The Children's Arena is a children's world in Visakhapatnam, India and the only one of its type in Andhra Pradesh. It is located in Siripuram which is also known as the "heart of the city" It has a seating capacity of 1000 (600-Multipurpose Theatre + 400-Auditorium). The Auditorium is used to conduct various functions, such as birthday parties, music shows, school celebrations and cultural activities related to children. The multipurpose theatre is designed to showcase movies predominantly in English, Telugu and Hindi.

The arena was closed in 2011 and the demolition of old Dolphin shaped structure was carried out in 2012. The construction of the new oval-shaped arena took place in 2012 and was opened to the public in December 2017. A mini-zoo, library and play items are also available in the arena.

The then Chief Minister, N. Chandrababu Naidu, congratulated VUDA for coming up with a jewel in the crown of Visakhapatnam and hoped it would be a major venue for performance of traditional arts though some commercial activity could be allowed to pay for maintenance.

== Design and structure ==
The arena's design is unique for Children's activities such as of cultural events and seminars, workshops and conferences of national and international standard. The stage has been realigned in such a way that it is suitable for a variety of performances with advanced lighting and sound system and technical arrangements. The new structure has a cellar plus a ground floor to facilitate kids' activities and other regular programs.

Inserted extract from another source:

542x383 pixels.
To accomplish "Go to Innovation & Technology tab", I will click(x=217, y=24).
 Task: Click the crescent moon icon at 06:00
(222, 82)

The redesigned structure has a height of 70 feet with a built-up area of more than 4000 sq.m.

== Events ==
Indian Navy Day celebrations were held in this theatre, a band performance was scheduled on 14 November 2017 specially for children on the occasion of Children's Day.

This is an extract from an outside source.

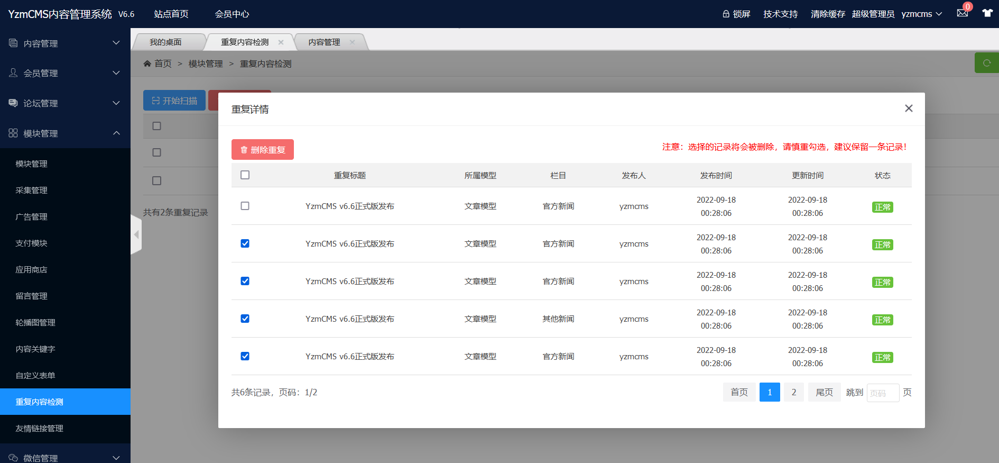Click the 页码 jump-to-page input field
Screen dimensions: 999x463
(882, 393)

Rashtriya Vayoshri Yojna was held on 29 October 2017 by the hands of Minister of State for Social Justice and Empowerment Krishan Pal Gurjar for the welfare of senior citizens and physically challenged.

National Children's Film Festival conducted by Children's Film Society of India (CFI) on 7 April 2017, was a three-day children's film festival that hosted 40,000 students with a concept of Little Directors.

Patriotic film festival was held on the event of 70th Independence day of India. Films like Chak De India, I am Kalam and Border were shown on this occasion.

The Vizag Tech Summit will take place on February 16–17, 2023.

== Transport ==

Children arena is located 2 km from the Dwaraka Bus station Complex. State run APSRTC bus services from various parts of the city.